Published in final edited form as: Exp Eye Res. 2013 Apr 6;111:88–94. doi: 10.1016/j.exer.2013.03.020

Effects of Head Down Tilt on Episcleral Venous Pressure in a Rabbit Model

WJ Lavery 1, JW Kiel 1
PMCID: PMC4220791  NIHMSID: NIHMS464967  PMID: 23567205

Abstract

In humans, changing from upright to supine elicits an approximately 10 mmHg increase in cephalic venous pressure caused by the hydrostatic column effect, but episcleral venous pressure (EVP) and intraocular pressure (IOP) rise by only a few mmHg. The dissociation of the small increases in IOP and EVP compared to the larger increase in cephalic venous pressure suggests a regulatory mechanism controlling EVP. The aim of the present study was to determine if the rabbit model is suitable to study the effects of postural changes on EVP despite its short hydrostatic column. In anesthetized rabbits (n= 43), we measured arterial pressure (AP), IOP, and orbital venous pressure (OVP) by direct cannulation; carotid blood flow (BFcar) by transit time ultrasound, heart rate (HR) by digital cardiotachometer, and EVP with a servo null micropressure system. The goal of the protocol was to obtain measurement of supine EVP for ≈ 10 minutes, followed by ≈ 10 minutes of EVP measurement with the rabbit in a head down tilt. The data were analyzed by paired t-tests and the results reported as the mean ± standard error of the mean. In a separate group of animals (n= 35), aqueous flow was measured by fluorophotometry. This protocol entailed measurement of aqueous flow in the supine position for ≈ 60 minutes, followed by ≈ 60 minutes of aqueous flow measurement with the rabbit in a head down tilt. From supine to head down tilt, AP and BFcar were unchanged, IOP increased by 2.3 ± 0.4 mmHg (p< 0.001), EVP increased by 2.4 ± 0.4 mmH (p< 0.001), OVP increased by 2.5 ± 0.2 mmHg (p< 0.001) and HR decreased by 9 ± 3 bpm (p= 0.002). Head down tilt caused no significant change in aqueous flow. Although the hydrostatic column in the rabbit is shorter than humans, the rabbit model permits sufficiently sensitive measurements of the pressures and systemic parameters likely involved in the EVP responses to posture change. The present results indicate directionally similar EVP and IOP responses to tilt as occur in humans and, as in humans, the responses are smaller than would be expected from the change in the hydrostatic column height. Also, as in humans, the model reveals no change in aqueous flow during head down tilt. We conclude the rabbit model is appropriate for studying the mechanisms responsible for the relative immunity of EVP and IOP to posture change.

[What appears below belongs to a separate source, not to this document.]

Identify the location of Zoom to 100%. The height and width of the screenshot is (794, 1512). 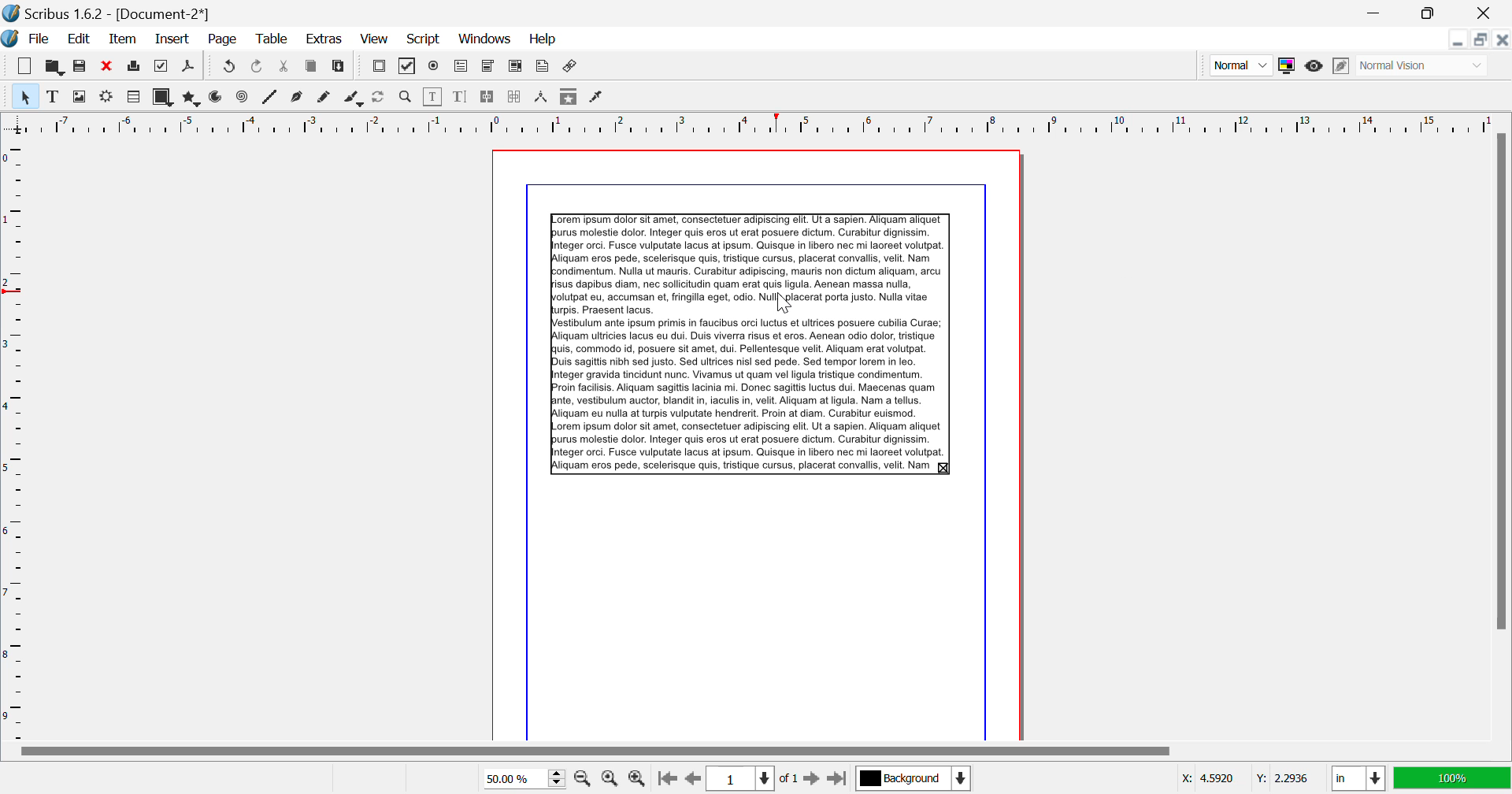
(610, 778).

Keywords: rabbit, episcleral venous pressure, intraocular pressure, blood pressure, posture

Introduction

A potential recurring challenge to IOP homeostasis is posture change with the consequent gravity-dependent changes in cephalic arterial and venous pressures (Krieglstein et al., 1978; Iwabuchi et al., 1983; Bill, 1984; Iwabuchi et al., 1986; Carlson et al., 1987; Gisolf et al., 2004). In humans in the upright position, blood flowing from the heart to the eye and back experiences the force of gravity such that the cephalic arterial and venous pressures are 10 - 15 mmHg lower than in the supine position (Bill, 1984), yet the IOP increase in going from upright to supine is only a few mmHg, much smaller than the changes in cephalic vascular pressures (Krieglstein et al., 1978; Bill, 1984; Carlson et al., 1987).

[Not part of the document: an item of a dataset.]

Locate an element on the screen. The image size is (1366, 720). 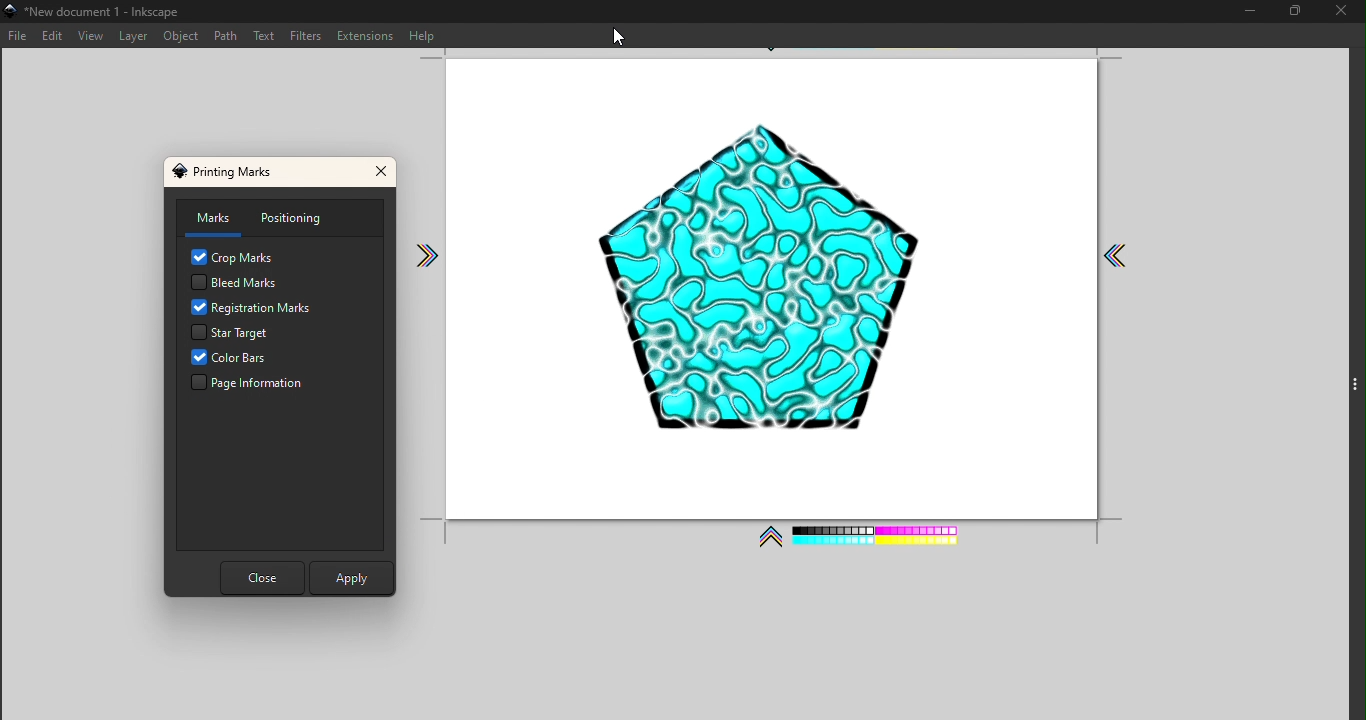
Star Target is located at coordinates (258, 334).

The modest IOP response to posture change is surprising given the current understanding of steady state IOP as codified in the Goldmann equation:

IOP=(F-U)C+EVP

where IOP is intraocular pressure, F is the rate of aqueous flow through the anterior chamber, U is the rate of aqueous flow exiting the eye by the uveoscleral outflow pathway, C is the trabecular outflow facility (i.e. conductance), and EVP is the episcleral venous pressure (Goldmann, 1951; Barany, 1963; Moses, 1987; Brubaker, 2004).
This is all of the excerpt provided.